Prikbord

  • Nu in de boekhandel:
    Huis Vrede Breuk

  • Niet iedereen verheugt zich op het Boekenbal…

    De ochtend staat nog in de kinderschoenen. Bob probeert zijn ademhaling op orde te krijgen en niet aan het Boekenbal te denken. Inademen via de buik, dan rustig uitademen. En vooral niet aan het Boekenbal denken. Wat zou hij doen met zeven miljoen, als hij de jackpot van de Staatsloterij zou winnen? Natuurlijk zou hij zijn naasten goed bedelen, maar daarna zou hij vluchten. Met 3,5 miljoen is het goed toeven op Fiji. Zou hij eigenlijk zijn roman afschrijven met 3,5 miljoen in the pocket? De lakmoesvraag!
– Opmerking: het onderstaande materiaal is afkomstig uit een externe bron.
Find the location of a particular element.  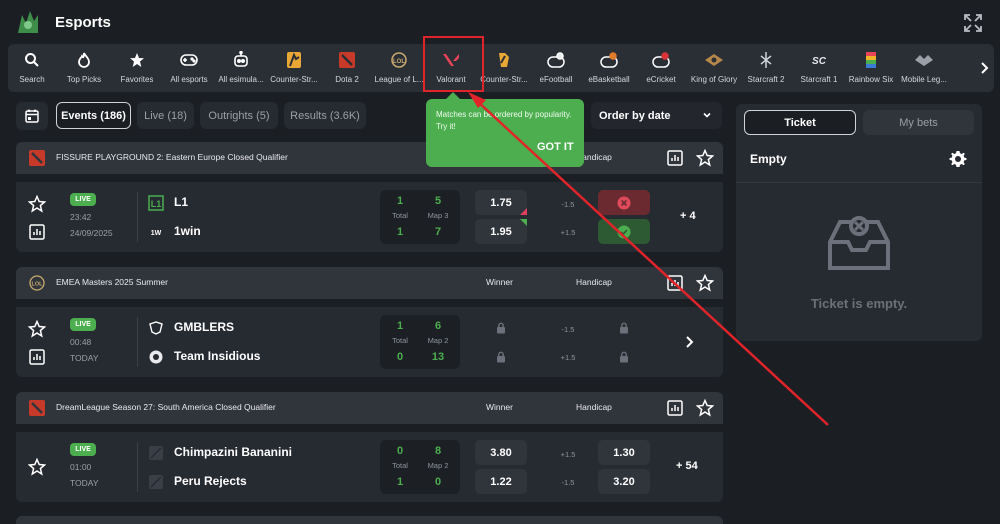

sport-item-ecricket: eCricket is located at coordinates (661, 68).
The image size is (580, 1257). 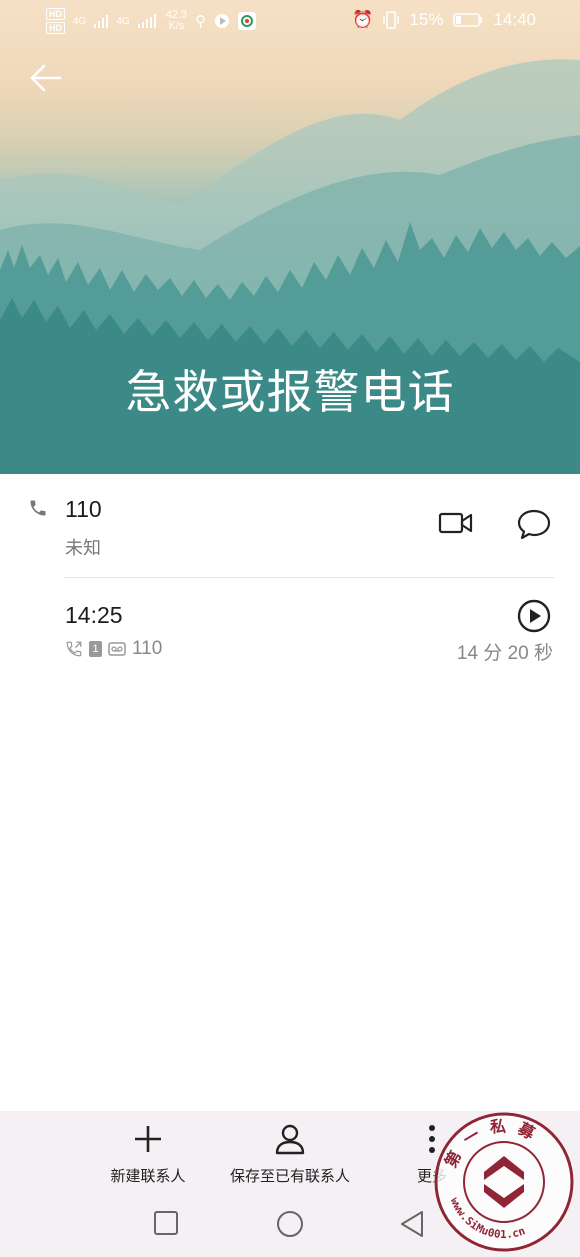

Wat vertelt hij op het Boekenbal als mensen naar zijn vorderingen vragen? Hoelang is hij nu al bezig? Niet aan het Boekenbal denken! Hij telt de vrouwen die hij ooit heeft bemind. Tot zijn verbazing haalt hij de twintig niet. Dan maar de vrouwen die hij had kunnen beminnen. Dat lijkt meer op schaapjes tellen.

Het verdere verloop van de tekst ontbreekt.